The new MacroShares Housing funds (UMM and DMM) are a provocative new set of investment vehicles, offering investors exchange traded access to house prices in major metropolitan areas. Although these new securities are intriguing from a conceptual standpoint, there are some specific aspects that may cause investors to pause; namely the 3X leverage, the up/down structure which last summer proved problematic in tracking oil, and the efficacy of tracking a monthly-updated-index with a daily fluctuating, exchange traded product.
As an alternative, it might make sense for investors to consider the Claymore/Beacon Global Timber Index ETF (CUT). The fund's fact sheet outlines the following criterion for a stock's inclusion in the underlying index:
All stocks in the Index are selected from the universe of global timber companies. Clear Indexes LLC, the Fund’s index provider, defines global timber companies as firms who own or lease forested land and harvest the timber from such forested land for commercial use and sale of wood-based products, including lumber, pulp or other processed or finished goods such as paper and packaging.
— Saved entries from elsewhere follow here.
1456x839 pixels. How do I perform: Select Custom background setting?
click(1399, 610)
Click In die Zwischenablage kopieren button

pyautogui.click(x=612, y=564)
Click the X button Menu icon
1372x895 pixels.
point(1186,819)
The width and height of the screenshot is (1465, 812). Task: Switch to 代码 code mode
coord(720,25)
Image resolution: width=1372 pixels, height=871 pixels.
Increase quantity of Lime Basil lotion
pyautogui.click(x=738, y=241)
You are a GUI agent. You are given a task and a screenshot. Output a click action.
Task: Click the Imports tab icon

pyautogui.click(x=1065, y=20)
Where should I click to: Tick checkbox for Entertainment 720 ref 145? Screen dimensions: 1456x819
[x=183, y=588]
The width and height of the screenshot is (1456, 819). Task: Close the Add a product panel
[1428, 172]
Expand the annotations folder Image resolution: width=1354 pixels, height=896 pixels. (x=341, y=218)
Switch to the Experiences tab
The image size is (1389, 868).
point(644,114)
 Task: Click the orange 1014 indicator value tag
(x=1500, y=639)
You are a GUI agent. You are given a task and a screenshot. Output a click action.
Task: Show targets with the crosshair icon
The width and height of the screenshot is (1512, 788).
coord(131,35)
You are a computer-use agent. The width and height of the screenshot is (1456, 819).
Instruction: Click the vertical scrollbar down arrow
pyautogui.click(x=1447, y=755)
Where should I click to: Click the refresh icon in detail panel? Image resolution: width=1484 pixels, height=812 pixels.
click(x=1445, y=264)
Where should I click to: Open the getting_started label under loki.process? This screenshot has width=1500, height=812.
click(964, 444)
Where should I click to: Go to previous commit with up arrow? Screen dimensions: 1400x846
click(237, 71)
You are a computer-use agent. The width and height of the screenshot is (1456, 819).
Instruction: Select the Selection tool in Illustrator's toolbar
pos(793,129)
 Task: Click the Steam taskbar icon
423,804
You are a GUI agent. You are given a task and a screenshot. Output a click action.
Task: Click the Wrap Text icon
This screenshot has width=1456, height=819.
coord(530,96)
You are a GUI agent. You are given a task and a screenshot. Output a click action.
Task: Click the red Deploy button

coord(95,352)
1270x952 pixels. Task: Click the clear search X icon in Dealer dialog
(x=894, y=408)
Given the obvious role that lumber plays in the housing market, it seemed logical to us that there should be some correlation between CUT and the S&P Case/Shiller 10-City Composite. To test that theory out, we compared the price of the two between November 2007(date of inception for CUT) and April 2009(most recent Case-Shiller data). For the sake of this comparison, we used the price of the timber index ETF on the first trading day of each month.
With an r2 of 0.87, this obviously isn't a pure play on US housing prices; we would point out though that with the fund's global focus - only 32.15% of the fund's holdings as of 3/31/09 are US based corporations - an investor stands to benefit from any global uptick in building activity, regardless of whether the US is able to participate in said uptick.